The changes also provide for severance payments for Mr. DeIuliis and other top executives if they were terminated or resigned under certain circumstances following a reunification.
Mr. Zajdel says that unlike the mostly cash payments executives would have received if Consol's January offer had been accepted, the new provisions give them more "skin in the game" if Consol ends up making a successful offer. That's because more of their incentives would be converted to incentives linked to the performance of Consol shares.
Consol has not made a new offer. It said in March it would continue purchasing CNX Gas shares based on price and other considerations.

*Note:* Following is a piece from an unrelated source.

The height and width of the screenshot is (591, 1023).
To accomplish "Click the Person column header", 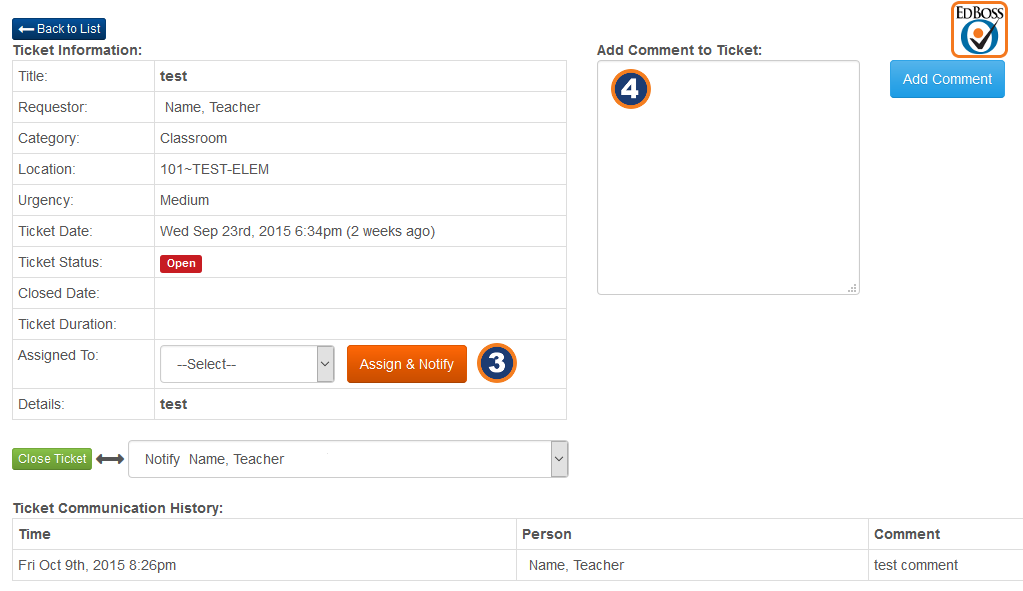I will pos(547,534).
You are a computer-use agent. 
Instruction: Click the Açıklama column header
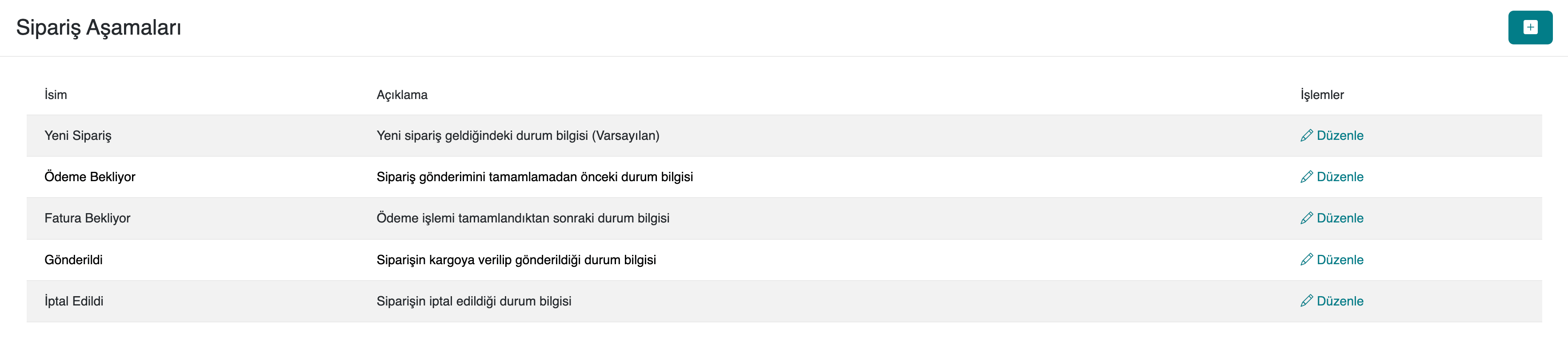click(402, 95)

The reasons Consol gave when it made the proposal in January still make sense. Consol spun off CNX Gas because it believed the value of the natural gas business wasn't reflected in the price of Consol shares. Being a separate company also was supposed to sharpen management focus.
In January, Mr. Harvey said Wall Street had a better appreciation of the value of the natural gas operations and that increasing the gas part of Consol's business would be prudent given regulatory concerns about coal. Moreover, reuniting the two companies would result in administrative cost savings of at least $5 million, Consol told shareholders in the prospectus.
Through the end of July, CNX Gas shares had generated annualized returns of about 11 percent since their January 2006 debut, roughly a third of the returns Consol shareholders have enjoyed over the same period. CNX Gas closed Friday at $30.46, leaving it down nearly 5 percent for the year. Consol, which hit a 52-week high of $119.10 in June, finished at $69.49, down 3 percent for the year.